The Organization of the Petroleum Exporting Countries and its allies, known as Opec+, agreed on Thursday to increase production by 648,000 barrels per day (bpd) in July and August instead of 432,000 bpd as previously agreed. . The production hike could be less than the promised amount since OPEC+ has split the increase among its members and has always included Russia, whose production is falling as sanctions prompted some countries to avoid buying its oil. since the invasion of Ukraine. Brent crude rose $2.11 to settle at $119.72 a barrel. U.S. West Texas Intermediate crude rose $2 to $118.87. Both benchmarks rose $3 in after-hours trading.
Meanwhile, a US weekly inventory report showed crude inventories fell 5.1 million barrels more than expected. Gasoline stocks also fell. Demand is also rising as China’s financial hub Shanghai and capital Beijing eased COVID-19 restrictions and the Chinese government pledged to stimulate the economy.
Spot liquefied natural gas prices in Asia rose last week on continued demand growth from Japan, South Korea and India, as major utilities seek to replenish inventories. Increased competition narrowed the gap with European gas prices at TTF’s Dutch hub, where prices fell after concerns over further Russian gas cuts eased.
The average LNG price for July delivery in Northeast Asia was estimated at $24.75 per million British thermal units (mmBtu), up $1.35 from the previous week, sources said. industry sources. The market has been a little more stable recently compared to the volatility of previous months, although still at high prices, analysts said.

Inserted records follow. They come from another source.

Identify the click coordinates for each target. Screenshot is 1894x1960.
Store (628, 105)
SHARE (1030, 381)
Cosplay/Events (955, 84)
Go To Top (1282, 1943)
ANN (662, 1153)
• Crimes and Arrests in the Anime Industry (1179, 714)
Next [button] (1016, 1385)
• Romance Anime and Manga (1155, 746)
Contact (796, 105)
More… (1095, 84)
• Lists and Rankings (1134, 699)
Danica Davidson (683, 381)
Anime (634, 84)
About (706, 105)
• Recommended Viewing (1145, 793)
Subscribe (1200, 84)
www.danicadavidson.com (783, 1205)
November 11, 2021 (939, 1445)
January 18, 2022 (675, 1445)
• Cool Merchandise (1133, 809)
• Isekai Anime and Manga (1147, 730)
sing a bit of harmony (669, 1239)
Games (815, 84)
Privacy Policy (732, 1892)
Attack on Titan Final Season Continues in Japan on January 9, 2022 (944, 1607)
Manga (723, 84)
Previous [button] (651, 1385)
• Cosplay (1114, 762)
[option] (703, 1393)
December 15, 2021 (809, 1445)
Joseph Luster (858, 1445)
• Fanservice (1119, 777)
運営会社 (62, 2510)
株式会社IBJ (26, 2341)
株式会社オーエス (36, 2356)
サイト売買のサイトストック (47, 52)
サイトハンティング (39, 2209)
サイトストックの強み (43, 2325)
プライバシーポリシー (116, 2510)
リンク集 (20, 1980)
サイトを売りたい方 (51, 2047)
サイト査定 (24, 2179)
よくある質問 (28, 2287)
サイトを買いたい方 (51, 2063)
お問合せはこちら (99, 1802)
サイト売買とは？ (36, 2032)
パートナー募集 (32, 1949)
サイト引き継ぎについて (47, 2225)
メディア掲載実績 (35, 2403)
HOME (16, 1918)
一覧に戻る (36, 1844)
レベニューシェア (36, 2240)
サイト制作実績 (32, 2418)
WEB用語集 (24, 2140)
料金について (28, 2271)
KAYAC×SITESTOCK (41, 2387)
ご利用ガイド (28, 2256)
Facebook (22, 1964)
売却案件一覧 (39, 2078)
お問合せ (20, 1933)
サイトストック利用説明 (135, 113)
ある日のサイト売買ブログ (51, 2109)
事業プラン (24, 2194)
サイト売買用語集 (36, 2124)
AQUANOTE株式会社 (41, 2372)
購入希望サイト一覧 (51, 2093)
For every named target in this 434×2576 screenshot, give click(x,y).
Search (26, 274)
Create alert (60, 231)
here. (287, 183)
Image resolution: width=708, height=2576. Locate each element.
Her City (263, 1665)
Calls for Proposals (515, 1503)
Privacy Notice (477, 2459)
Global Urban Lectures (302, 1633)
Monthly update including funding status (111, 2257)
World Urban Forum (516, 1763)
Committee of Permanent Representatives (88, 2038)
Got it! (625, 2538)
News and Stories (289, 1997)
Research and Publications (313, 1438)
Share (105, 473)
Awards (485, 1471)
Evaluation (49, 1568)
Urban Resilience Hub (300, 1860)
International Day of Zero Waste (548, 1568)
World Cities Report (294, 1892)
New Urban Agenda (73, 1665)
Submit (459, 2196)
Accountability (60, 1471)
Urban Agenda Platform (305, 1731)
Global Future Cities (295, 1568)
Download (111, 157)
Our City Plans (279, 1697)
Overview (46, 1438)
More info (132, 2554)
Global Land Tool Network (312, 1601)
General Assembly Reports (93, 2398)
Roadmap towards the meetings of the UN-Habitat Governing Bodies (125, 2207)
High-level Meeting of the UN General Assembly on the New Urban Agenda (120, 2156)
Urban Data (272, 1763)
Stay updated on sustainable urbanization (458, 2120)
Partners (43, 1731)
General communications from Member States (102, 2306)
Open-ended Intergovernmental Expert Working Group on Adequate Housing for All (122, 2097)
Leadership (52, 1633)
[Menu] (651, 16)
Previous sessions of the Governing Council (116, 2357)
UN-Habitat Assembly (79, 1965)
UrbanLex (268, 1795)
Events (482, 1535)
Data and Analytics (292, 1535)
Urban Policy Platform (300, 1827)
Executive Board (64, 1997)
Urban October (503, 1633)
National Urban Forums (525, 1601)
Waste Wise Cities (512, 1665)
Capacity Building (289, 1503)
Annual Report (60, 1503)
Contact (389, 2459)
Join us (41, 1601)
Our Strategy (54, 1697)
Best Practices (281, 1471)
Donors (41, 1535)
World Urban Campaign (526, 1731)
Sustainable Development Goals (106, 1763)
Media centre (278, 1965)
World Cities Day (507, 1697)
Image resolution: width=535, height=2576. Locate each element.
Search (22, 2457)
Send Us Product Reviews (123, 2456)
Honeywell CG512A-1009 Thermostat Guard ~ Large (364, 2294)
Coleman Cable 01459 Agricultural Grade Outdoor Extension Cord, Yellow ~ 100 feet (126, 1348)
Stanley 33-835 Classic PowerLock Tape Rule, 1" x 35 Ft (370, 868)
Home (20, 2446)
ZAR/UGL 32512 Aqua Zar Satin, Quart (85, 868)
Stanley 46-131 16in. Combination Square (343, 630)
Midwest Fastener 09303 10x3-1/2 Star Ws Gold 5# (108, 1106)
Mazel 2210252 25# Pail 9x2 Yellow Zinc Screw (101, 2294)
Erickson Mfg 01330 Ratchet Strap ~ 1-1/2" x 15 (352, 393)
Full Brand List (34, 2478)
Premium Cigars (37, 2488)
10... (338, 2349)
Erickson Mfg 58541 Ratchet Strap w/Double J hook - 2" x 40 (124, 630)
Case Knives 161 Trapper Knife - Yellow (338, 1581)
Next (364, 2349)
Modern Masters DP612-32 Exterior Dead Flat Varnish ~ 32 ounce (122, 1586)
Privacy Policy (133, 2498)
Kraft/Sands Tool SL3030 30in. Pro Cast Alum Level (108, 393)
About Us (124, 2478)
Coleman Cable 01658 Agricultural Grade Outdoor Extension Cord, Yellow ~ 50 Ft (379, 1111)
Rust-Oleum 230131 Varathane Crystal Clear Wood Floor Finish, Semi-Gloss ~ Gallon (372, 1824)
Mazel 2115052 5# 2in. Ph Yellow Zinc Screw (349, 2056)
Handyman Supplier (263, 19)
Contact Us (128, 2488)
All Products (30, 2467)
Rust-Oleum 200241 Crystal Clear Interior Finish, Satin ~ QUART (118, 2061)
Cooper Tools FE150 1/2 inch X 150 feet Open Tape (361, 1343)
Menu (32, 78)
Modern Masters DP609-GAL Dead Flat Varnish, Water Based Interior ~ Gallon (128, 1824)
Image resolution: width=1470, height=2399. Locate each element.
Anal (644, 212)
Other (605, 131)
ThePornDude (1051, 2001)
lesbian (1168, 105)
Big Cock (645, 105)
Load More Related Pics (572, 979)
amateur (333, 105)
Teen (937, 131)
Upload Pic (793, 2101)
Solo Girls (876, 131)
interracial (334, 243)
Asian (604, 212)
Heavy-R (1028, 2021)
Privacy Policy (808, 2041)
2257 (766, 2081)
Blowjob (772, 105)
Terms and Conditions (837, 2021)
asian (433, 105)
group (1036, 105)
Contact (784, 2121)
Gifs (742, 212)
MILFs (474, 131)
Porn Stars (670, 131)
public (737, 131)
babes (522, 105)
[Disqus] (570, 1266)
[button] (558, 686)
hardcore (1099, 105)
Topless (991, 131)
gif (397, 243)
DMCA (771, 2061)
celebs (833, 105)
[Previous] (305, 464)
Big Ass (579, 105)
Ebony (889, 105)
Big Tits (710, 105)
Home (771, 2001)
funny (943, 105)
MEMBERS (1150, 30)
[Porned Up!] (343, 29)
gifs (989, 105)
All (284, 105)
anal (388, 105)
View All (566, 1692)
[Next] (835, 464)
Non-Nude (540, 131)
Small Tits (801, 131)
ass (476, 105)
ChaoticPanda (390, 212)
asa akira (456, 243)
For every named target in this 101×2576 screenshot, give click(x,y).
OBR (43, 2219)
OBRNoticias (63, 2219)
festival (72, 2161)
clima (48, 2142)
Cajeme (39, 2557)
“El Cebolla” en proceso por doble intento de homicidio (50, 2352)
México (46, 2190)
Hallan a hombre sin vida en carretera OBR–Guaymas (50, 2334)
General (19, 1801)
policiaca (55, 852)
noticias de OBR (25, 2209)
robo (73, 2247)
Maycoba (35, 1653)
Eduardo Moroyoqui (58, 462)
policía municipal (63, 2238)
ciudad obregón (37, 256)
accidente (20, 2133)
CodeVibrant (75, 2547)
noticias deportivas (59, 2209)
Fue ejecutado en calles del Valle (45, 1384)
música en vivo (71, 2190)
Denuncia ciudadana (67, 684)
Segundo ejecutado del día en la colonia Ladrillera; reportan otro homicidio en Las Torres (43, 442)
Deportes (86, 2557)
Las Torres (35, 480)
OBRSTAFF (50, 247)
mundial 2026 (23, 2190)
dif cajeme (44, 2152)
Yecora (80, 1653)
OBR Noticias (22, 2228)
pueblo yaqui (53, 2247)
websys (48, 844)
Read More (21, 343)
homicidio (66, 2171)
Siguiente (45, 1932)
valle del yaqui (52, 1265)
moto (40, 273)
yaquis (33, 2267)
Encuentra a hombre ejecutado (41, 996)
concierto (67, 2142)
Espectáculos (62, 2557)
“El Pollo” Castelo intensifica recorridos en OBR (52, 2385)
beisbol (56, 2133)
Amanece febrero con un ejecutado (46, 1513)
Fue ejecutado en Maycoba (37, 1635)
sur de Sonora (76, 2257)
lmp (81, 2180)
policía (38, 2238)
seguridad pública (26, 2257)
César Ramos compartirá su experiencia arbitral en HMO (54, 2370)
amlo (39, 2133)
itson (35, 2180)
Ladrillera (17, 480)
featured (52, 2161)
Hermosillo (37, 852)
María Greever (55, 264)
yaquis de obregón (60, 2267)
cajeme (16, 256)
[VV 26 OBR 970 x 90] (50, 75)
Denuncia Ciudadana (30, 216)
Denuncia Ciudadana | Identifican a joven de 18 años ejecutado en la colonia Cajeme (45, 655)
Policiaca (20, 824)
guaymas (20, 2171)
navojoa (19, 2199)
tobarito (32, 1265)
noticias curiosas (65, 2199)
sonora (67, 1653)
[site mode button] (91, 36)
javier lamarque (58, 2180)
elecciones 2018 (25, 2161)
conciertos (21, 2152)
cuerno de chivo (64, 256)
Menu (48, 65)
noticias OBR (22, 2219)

The market should remain in this mood in the short term, with continental Europe prices highest as storage injections continue, Asia slightly lower as COVID-19 lockdowns slow the Chinese demand, and the UK is falling again as it has demand constraints due to lack of storage capacity, they added.
Meanwhile, Russia’s Gazprom has cut gas supplies to Danish energy company Orsted and Shell Energy for its contract to supply gas to Germany, citing the companies’ non-payment in roubles.